> [目標]
甲子園で「エースで4番」の投手が減っていることを伝える記事の続きを、最後の文の後から書いてください。

> [本文]
▽

かつては野球の花形とされた「エースで4番」が甲子園では減少傾向にある。 投打の分業制や野球離れ、協調を重んじる現代の子供たち――。18日に開幕した選抜高校野球大会の出場校の監督らの証言からは、さまざまな時代の変化が浮かび上がってきた…

かつては野球の花形とされた「エースで4番」が甲子園では減少傾向にある。
投打の分業制や野球離れ、協調を重んじる現代の子供たち――。18日に開幕した選抜高校野球大会の出場校の監督らの証言からは、さまざまな時代の変化が浮かび上がってきた。
昨春のセンバツは1人だけ
選抜大会の出場32校のうち、昨秋の公式戦の最終試合で「エース兼4番」で先発した投手は一人もいなかった。
出場32校は昨秋の各地区大会で、投手を下位打線で起用するケースが目立った。クリーンアップで先発したエースは、3番打者だった早稲田実(東京)の中村心大、壱岐(長崎)の浦上脩吾、5番打者だった至学館(愛知)の尾崎陽真の3投手だけだった。
過去の選抜大会では花巻東(岩手)の大谷翔平投手(30)=現米大リーグ・ドジャース、横浜(神奈川)の松坂大輔さん(44)=元レッドソックスなど=らが「エース兼4番」として甲子園を沸かせてきた。
ただ、選抜大会中に1試合でも「4番・投手」で先発出場した選手は、1970~90年代は5人以上の大会が多かったものの、2000年以降は5人未満がほとんど。大谷投手が出場した12年は3人、前回大会は敦賀気比(福井)の竹下海斗投手(18)=現プロ野球・広島=の1人だけだった。
「二刀流は魅力的だけど……」
4番を打つ投手が減った要因として、今春の出場校の監督が口にするのは「投手の専門性の高さ」だ。
西日本短大付(福岡)の西村慎太郎監督(53)は「我々(が選手)の時代は140キロが出たらプロと言われていた」と振り返る。
だが、近年はトレーニング方法の確立などにより投手の直球の高速化が進んだ。今大会でも最速150キロ台の投手が5人程度いる。

△

> [データ行]
▽

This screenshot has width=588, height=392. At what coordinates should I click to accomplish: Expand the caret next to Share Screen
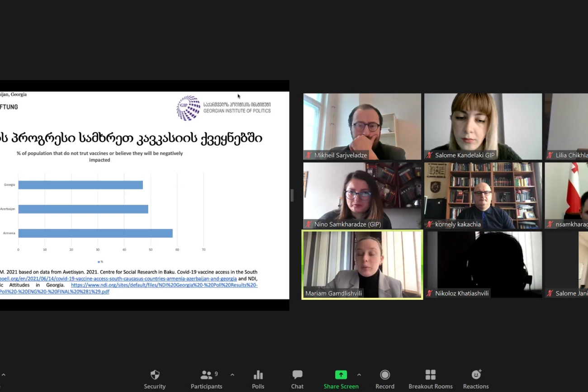coord(359,375)
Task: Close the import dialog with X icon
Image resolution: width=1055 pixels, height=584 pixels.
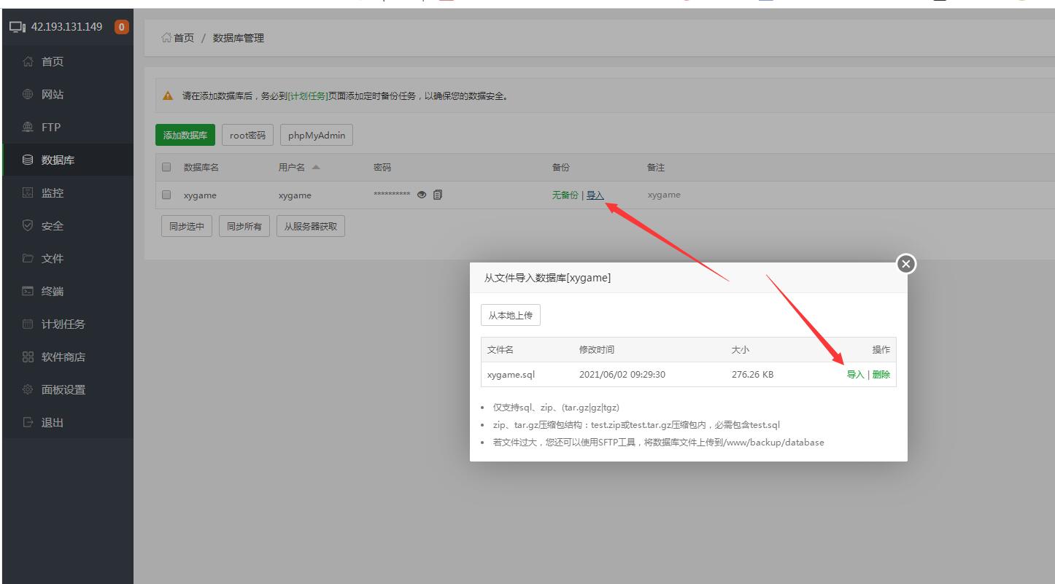Action: tap(905, 265)
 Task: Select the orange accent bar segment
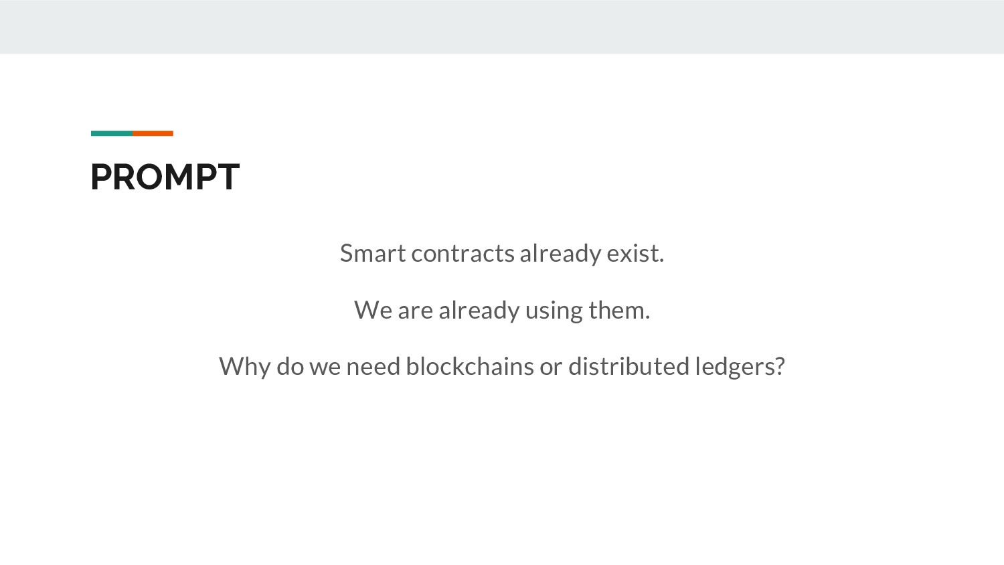point(153,133)
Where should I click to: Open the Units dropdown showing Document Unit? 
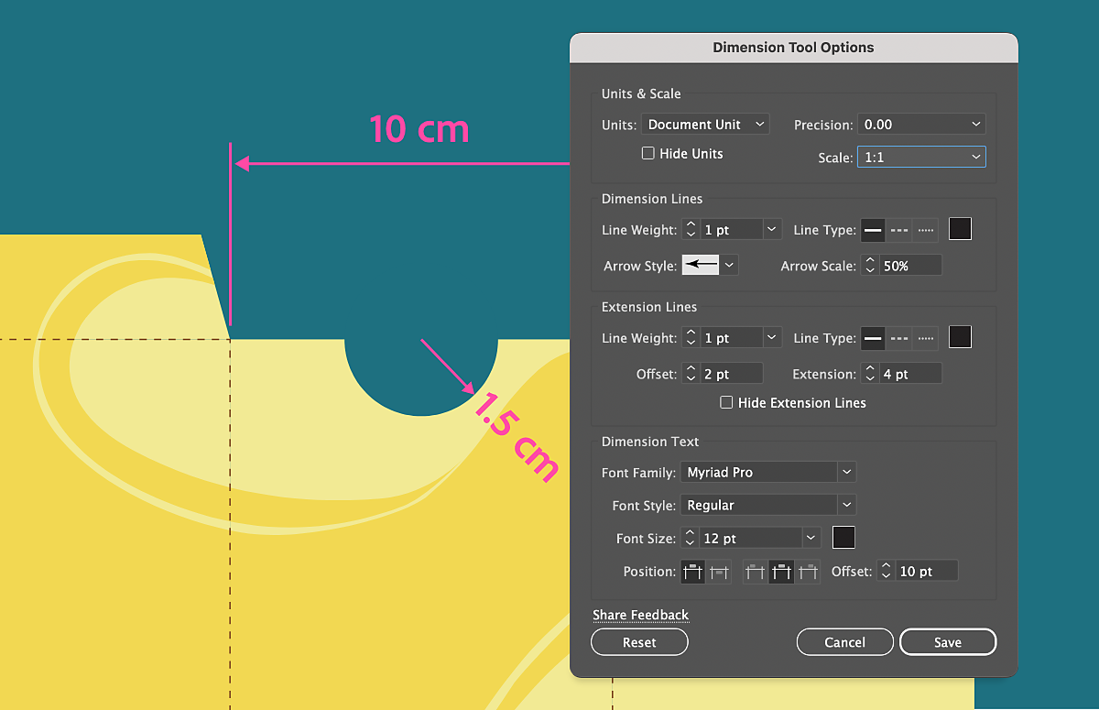tap(705, 124)
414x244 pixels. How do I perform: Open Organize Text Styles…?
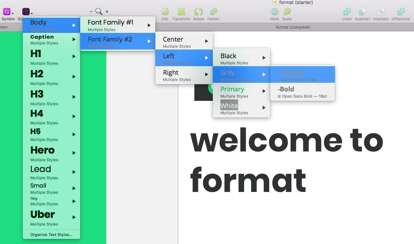(x=52, y=235)
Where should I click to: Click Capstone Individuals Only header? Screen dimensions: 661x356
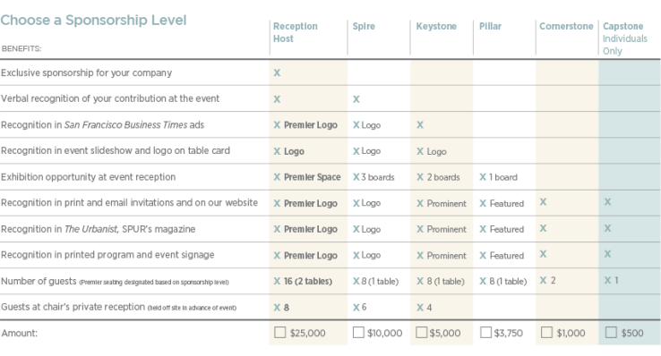tap(625, 38)
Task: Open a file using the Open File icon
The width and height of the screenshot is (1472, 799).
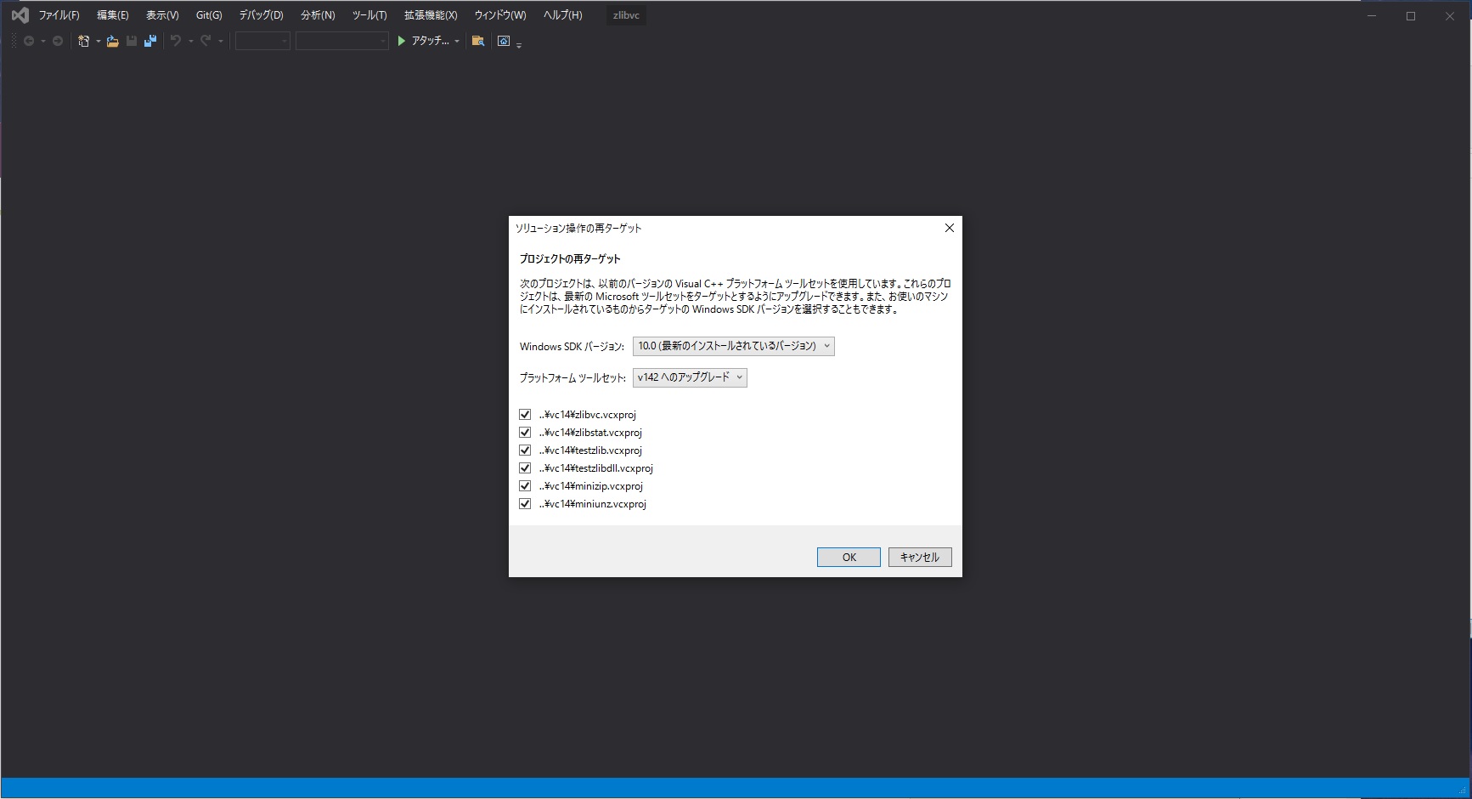Action: coord(112,40)
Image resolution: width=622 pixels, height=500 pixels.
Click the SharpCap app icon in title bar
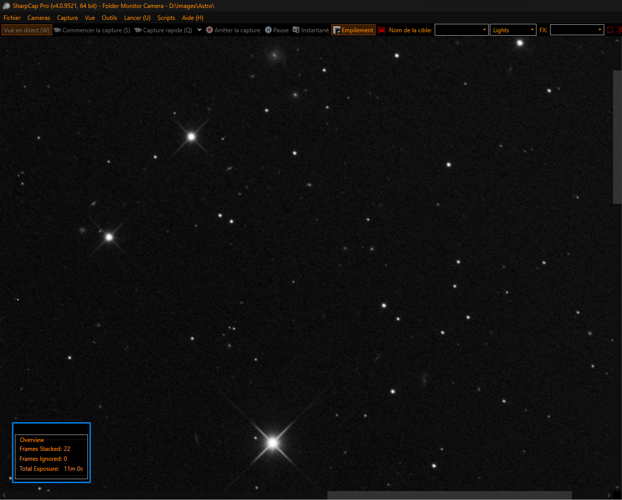(6, 5)
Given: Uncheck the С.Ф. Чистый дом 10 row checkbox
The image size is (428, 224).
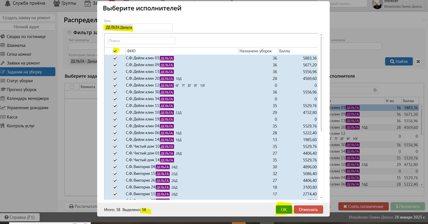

△

> [解答]
全国クラスの投手を育てるために、ピッチャー用の練習量も増えている。大谷投手の恩師でもある花巻東の佐々木洋監督(49)は「投球の比重が大きいので、指導者も選手も、どうしても意識がそっちに行きがちになる」と分析する。
伝統校の高松商(香川)は、投手が打撃練習をするのは週1回だけという。長尾健司監督(54)は「これまでは運動神経のいい選手が全てをやってきたが、個性を伸ばす指導法が確立して、一芸に秀でた選手が出てきた。二刀流は魅力的だけど、負担の大きい投手が4番を打たなくても(他の選手が)補えるようになった」と説明する。
青森山田の兜森(かぶともり)崇朗監督(45)は投手の負担軽減を考慮する。「大谷選手はすごいけど、私はそこまで求めていない。投手に打撃も集中させるとケガの心配もある」とリスクを避ける。今春のセンバツは、3人の継投を基本に臨むことになりそうだ。
減る「お山の大将」
時代背景が影響しているという声もある。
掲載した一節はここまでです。